Reuters reported that the Anglo-Dutch supermajor has been winding down some of its onshore operations to focus on offshore and deepwater drilling. The sales follow similar divestments over the past two years.
The Nigerian government, which is trying to increase ownership of oil blocks by local companies, has encouraged such deals.
“SPDC (Shell Petroleum Development Corporation) is working towards the potential divestment of OMLs 30, 34 and 40,” spokesman Tony Okonedo told the news wire.
He declined to comment on any negotiations or whether an offer had already been made for them.
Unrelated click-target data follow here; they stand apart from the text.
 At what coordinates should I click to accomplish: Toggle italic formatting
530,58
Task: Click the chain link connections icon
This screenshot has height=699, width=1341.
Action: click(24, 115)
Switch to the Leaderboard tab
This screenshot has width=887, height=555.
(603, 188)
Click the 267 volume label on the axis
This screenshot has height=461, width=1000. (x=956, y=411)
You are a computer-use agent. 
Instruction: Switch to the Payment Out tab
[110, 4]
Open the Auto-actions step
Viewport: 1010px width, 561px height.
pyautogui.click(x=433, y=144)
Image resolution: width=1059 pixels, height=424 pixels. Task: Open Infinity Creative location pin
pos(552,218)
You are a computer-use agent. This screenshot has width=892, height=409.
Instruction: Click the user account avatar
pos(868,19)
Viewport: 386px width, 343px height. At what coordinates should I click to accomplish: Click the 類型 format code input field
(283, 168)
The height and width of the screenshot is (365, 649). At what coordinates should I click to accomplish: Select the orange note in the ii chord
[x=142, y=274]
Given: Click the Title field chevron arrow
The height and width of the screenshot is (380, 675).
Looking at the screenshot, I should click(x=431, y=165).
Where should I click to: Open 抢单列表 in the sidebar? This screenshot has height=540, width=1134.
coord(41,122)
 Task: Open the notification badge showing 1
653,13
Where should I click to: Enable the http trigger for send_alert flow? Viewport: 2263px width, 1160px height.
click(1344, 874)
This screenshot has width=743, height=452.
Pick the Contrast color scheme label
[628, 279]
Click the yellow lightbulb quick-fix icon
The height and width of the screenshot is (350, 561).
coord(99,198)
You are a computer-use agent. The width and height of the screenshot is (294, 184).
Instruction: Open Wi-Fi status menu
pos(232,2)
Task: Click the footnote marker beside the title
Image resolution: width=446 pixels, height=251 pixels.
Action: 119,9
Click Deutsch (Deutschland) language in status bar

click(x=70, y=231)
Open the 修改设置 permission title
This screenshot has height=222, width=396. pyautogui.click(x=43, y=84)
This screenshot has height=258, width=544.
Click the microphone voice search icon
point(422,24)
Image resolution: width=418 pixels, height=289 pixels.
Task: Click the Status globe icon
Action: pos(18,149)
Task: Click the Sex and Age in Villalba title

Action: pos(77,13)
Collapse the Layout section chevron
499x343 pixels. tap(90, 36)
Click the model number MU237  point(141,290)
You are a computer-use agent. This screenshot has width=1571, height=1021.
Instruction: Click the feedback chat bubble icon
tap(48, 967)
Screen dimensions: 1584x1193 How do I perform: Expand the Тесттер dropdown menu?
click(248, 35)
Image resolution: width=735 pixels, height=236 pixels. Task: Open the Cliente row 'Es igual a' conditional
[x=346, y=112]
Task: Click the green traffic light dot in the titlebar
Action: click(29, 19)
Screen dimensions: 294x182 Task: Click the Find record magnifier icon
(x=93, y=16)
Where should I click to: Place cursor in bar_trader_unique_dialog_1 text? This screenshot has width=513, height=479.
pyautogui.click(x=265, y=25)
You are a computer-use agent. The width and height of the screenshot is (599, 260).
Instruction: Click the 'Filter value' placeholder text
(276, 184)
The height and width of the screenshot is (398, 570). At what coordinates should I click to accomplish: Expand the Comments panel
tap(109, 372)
Shell’s onshore facilities are plagued with problems such as militancy and rampant oil theft, but Okonedo insisted there was no link between this and the divestments.
“We will continue to look at opportunities to rationalise our portfolio,” he said. “This is not Shell leaving Nigeria but rather a refocusing aimed at strengthening our long-term position in country.”
Last year Shell sold its 30% stake in Nigerian onshore oil block OML 42 to local consortium Neconde Energy, which includes Nestoil Group, Aries E&P Company Limited, VP Global and Poland’s Kulczyk Oil Ventures, for $390 million.
Shell has also divested its 30% stake in block OML 26 to First Hydrocarbon Nigeria, which is part-owned by Afren, for $98 million in the same year.
In 2010 it assigned three blocks, OML 4, 38 and 41, to Seplat Petroleum, Okonedo said.